- Date: 30 December 2024 – 4 January 2025
- Edition: 20th
- Surface: Hard
- Location: Nouméa, New Caledonia

Champions

Singles
- Shintaro Mochizuki

Doubles
- Blake Bayldon / Colin Sinclair
- ← 2024 · Open Nouvelle-Calédonie · 2026 →

= 2025 Open Nouvelle-Calédonie =

The 2025 BNC Tennis Open was a professional tennis tournament played on hardcourts. It was the 20th edition of the tournament which was part of the 2025 ATP Challenger Tour. It took place in Nouméa, New Caledonia between 30 December 2024 and 4 January 2025.

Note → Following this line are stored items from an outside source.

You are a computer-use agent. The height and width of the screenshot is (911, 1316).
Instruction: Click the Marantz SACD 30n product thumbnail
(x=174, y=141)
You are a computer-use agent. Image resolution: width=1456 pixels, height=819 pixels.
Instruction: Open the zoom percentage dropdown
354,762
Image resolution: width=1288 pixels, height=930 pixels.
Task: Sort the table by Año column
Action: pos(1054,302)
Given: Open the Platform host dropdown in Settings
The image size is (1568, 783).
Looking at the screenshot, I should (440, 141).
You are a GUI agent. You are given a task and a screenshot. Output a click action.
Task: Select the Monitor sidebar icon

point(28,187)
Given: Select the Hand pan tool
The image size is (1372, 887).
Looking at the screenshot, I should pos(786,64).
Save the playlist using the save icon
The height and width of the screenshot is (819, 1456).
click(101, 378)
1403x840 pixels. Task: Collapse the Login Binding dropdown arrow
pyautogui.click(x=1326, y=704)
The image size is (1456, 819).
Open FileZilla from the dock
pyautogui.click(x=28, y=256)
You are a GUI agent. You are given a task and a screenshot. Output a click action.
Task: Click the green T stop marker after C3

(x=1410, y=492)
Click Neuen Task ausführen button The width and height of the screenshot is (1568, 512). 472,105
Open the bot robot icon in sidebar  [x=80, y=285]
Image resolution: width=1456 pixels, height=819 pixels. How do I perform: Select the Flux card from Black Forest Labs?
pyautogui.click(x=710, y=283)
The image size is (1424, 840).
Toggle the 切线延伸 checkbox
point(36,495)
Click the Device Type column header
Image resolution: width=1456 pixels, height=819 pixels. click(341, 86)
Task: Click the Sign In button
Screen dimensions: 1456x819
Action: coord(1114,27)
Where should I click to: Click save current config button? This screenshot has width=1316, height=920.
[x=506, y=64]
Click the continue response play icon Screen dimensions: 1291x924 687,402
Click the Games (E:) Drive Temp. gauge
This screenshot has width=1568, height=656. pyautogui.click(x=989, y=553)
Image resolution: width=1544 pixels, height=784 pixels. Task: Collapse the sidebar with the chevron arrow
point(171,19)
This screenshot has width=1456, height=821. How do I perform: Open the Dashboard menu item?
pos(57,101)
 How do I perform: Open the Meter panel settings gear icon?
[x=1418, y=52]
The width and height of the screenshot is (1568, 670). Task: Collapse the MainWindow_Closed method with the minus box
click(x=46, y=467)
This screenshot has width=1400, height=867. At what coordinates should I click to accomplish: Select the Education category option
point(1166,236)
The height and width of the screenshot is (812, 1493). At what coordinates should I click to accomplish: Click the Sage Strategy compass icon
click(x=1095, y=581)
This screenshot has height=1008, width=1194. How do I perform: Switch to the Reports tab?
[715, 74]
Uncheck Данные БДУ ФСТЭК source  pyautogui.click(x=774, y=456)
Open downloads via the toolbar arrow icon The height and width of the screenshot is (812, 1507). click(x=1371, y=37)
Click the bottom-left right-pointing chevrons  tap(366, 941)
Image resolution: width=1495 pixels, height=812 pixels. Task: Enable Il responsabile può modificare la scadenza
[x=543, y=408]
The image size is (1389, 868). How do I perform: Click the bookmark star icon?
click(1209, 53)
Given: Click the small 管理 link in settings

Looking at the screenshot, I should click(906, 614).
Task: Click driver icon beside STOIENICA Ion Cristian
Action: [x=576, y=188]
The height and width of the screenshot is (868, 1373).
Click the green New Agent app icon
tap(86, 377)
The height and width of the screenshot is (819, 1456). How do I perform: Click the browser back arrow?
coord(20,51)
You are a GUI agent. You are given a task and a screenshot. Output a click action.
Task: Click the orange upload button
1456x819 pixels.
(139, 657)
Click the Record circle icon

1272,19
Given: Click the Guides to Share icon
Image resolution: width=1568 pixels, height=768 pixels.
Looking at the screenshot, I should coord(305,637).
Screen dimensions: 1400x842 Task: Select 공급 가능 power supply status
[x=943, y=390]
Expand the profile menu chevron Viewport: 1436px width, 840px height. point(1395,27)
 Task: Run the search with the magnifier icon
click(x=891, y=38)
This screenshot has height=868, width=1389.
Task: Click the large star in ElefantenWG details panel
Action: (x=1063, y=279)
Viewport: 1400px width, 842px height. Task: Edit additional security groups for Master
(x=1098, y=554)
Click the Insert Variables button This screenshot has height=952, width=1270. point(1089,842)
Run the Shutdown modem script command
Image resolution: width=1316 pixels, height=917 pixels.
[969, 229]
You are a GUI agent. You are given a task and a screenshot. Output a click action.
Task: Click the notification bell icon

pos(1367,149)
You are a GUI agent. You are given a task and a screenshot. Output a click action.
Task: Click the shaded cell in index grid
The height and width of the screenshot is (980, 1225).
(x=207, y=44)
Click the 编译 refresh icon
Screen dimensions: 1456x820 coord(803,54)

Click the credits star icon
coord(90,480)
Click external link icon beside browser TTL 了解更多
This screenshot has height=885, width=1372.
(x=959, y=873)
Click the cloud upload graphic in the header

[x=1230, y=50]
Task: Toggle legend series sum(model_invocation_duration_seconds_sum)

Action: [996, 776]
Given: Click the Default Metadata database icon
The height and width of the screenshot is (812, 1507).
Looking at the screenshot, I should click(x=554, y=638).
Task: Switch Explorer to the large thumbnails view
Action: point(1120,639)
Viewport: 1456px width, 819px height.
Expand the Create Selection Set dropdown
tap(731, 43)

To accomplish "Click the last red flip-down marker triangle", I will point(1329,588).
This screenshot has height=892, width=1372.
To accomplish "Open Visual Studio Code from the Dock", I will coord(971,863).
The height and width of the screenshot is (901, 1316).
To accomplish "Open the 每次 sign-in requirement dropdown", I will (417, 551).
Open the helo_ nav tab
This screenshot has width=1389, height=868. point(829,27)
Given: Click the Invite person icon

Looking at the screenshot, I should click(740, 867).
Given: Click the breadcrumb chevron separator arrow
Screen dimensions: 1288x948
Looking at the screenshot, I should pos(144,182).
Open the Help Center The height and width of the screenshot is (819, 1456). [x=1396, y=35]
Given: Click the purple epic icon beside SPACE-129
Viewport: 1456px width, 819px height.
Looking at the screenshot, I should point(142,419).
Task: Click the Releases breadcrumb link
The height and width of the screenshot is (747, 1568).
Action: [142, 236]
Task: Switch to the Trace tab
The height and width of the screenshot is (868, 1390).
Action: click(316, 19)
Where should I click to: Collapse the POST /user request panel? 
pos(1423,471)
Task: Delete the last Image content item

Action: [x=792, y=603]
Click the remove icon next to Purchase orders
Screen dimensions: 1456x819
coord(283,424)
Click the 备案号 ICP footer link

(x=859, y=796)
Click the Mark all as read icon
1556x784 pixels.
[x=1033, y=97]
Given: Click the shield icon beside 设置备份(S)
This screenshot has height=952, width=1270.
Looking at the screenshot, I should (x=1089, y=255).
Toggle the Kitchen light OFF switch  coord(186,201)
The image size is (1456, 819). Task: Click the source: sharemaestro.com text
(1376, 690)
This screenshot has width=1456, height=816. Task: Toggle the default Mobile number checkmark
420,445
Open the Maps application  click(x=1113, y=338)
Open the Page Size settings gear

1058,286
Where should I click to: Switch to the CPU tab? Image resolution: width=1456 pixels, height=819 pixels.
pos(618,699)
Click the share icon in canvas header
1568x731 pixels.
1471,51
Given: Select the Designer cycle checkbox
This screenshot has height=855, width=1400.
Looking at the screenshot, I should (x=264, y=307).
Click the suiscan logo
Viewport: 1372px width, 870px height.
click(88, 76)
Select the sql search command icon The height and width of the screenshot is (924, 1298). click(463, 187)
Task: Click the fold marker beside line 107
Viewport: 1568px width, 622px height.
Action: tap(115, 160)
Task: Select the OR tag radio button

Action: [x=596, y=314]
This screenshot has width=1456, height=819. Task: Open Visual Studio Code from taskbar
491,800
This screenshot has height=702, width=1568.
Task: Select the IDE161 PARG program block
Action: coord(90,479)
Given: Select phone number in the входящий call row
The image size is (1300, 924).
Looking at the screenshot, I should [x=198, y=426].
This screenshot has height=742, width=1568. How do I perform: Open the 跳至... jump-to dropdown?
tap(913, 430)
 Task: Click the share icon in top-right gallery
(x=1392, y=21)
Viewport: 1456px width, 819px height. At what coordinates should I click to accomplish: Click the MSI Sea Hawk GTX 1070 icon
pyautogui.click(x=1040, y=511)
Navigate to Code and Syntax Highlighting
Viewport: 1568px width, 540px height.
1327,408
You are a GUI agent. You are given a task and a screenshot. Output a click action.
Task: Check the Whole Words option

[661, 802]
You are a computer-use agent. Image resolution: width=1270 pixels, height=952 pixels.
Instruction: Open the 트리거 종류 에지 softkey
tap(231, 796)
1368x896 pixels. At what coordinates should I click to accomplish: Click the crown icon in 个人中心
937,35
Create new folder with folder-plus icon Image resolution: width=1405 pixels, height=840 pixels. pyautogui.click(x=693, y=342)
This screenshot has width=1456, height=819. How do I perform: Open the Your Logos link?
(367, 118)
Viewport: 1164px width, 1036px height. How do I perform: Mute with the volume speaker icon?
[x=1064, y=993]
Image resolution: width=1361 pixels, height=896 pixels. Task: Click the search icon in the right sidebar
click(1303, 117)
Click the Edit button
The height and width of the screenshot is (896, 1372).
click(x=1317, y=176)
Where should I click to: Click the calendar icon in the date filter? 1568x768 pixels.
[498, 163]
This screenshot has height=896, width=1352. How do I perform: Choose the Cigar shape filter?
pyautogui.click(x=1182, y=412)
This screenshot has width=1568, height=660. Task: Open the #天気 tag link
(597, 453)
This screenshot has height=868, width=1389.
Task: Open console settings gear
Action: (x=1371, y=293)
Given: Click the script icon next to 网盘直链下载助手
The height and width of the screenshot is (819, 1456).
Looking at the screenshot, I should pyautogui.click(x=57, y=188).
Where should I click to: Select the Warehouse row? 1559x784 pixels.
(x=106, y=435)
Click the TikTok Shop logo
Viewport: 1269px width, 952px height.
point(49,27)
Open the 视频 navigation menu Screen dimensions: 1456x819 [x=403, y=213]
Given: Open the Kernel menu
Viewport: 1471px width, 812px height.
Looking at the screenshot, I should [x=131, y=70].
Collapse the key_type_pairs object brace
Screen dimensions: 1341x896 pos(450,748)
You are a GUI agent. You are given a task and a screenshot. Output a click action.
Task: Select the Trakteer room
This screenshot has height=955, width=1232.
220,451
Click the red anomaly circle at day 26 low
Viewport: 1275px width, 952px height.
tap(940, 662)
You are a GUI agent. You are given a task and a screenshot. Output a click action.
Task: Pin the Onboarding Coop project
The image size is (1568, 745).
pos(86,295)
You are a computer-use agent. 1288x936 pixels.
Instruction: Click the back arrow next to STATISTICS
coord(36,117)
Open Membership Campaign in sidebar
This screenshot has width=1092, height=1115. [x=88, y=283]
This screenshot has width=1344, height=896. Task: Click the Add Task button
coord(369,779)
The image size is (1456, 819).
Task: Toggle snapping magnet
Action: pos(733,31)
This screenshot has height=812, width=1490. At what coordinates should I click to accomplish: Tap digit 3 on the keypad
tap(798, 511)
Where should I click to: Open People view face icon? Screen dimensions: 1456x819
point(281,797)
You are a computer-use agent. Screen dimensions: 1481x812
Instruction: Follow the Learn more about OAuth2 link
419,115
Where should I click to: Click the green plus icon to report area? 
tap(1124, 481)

==Singles main-draw entrants==
===Seeds===

| Country | Player | Rank^{1} | Seed |
|---|---|---|---|
| FRA | Adrian Mannarino | 66 | 1 |
| HUN | Márton Fucsovics | 104 | 2 |
| NED | Jesper de Jong | 112 | 3 |
| MON | Valentin Vacherot | 140 | 4 |
| DEN | Elmer Møller | 160 | 5 |
| AUT | Jurij Rodionov | 175 | 6 |
| NED | Gijs Brouwer | 177 | 7 |
| FRA | Constant Lestienne | 188 | 8 |

- ^{1} Rankings are as of 23 December 2024.

===Other entrants===
The following players received wildcards into the singles main draw:
- FRA Charlie Camus
- FRA Heremana Courte
- FRA Benoît Paire

The following players received entry from the qualifying draw:
- AUS Blake Bayldon
- FRA Liam Branger
- POR Francisco Cabral
- AUS Jake Delaney
- JPN Shinji Hazawa
- JPN Kosuke Ogura

==Champions==
===Singles===

- JPN Shintaro Mochizuki def. AUS Moerani Bouzige 6–1, 6–3.

===Doubles===

- AUS Blake Bayldon / NMI Colin Sinclair def. JPN Ryuki Matsuda / JPN Ryotaro Taguchi 6–3, 7–5.